__TASK__: Return exactly the lines of the data below, from the one that contains "Task: Click Zlín link in Obec row" through the final line, and leave out every picture.

__Data entries__:
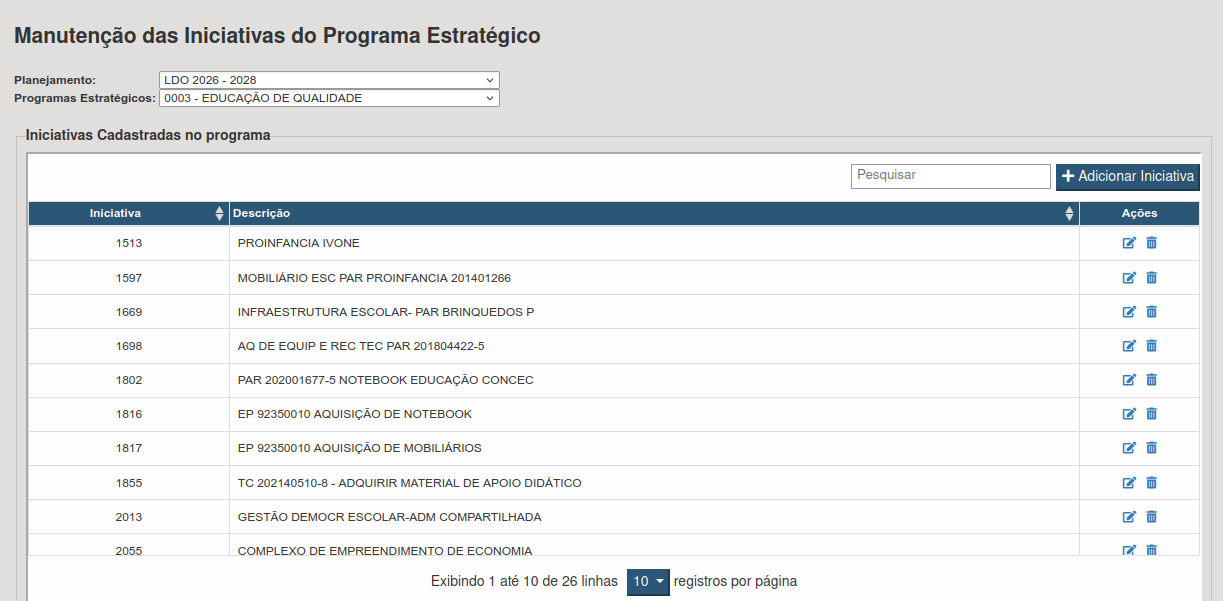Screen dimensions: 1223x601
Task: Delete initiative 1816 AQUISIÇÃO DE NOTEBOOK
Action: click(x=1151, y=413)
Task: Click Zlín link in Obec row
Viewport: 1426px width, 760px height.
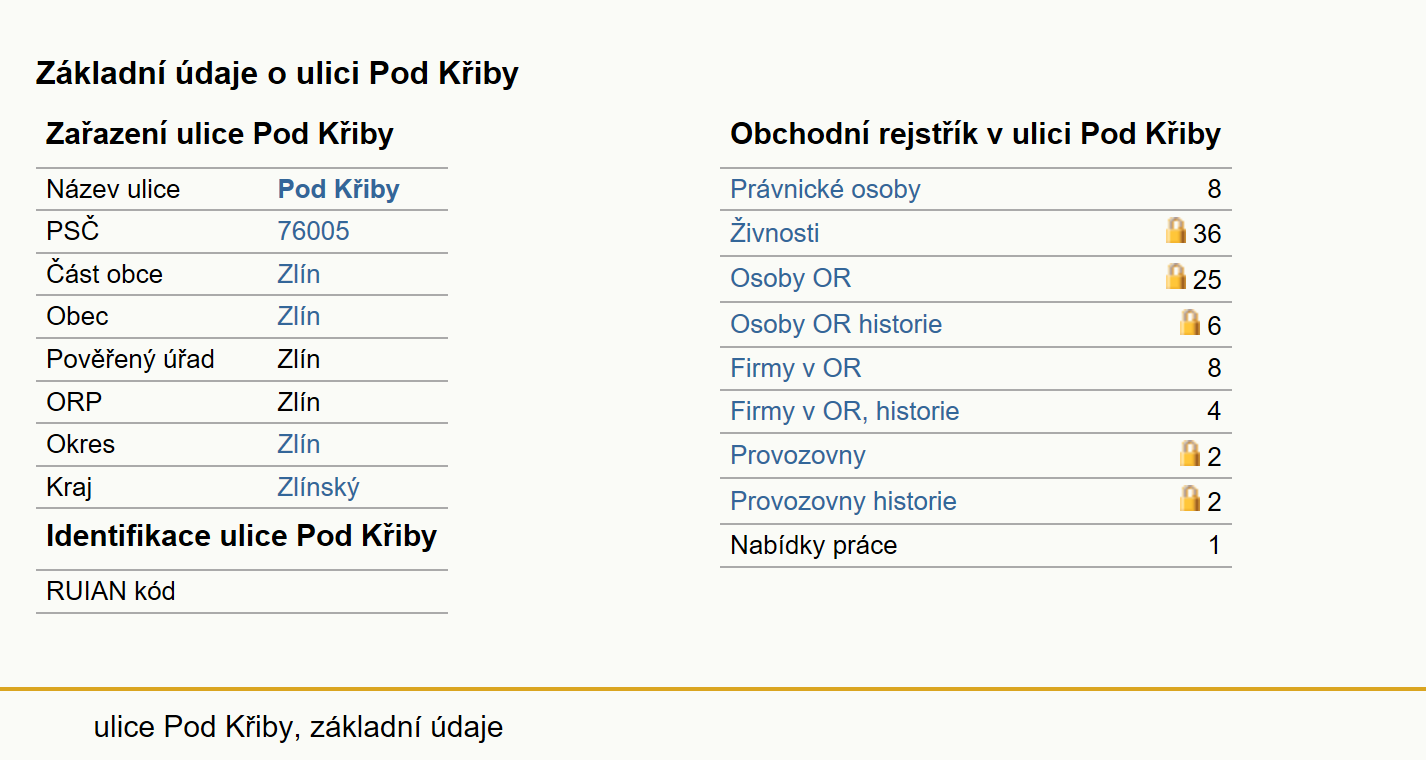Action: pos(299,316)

__EXERCISE ANSWER__:
Task: Click Zlín link in Obec row
Viewport: 1426px width, 760px height.
Action: pos(299,316)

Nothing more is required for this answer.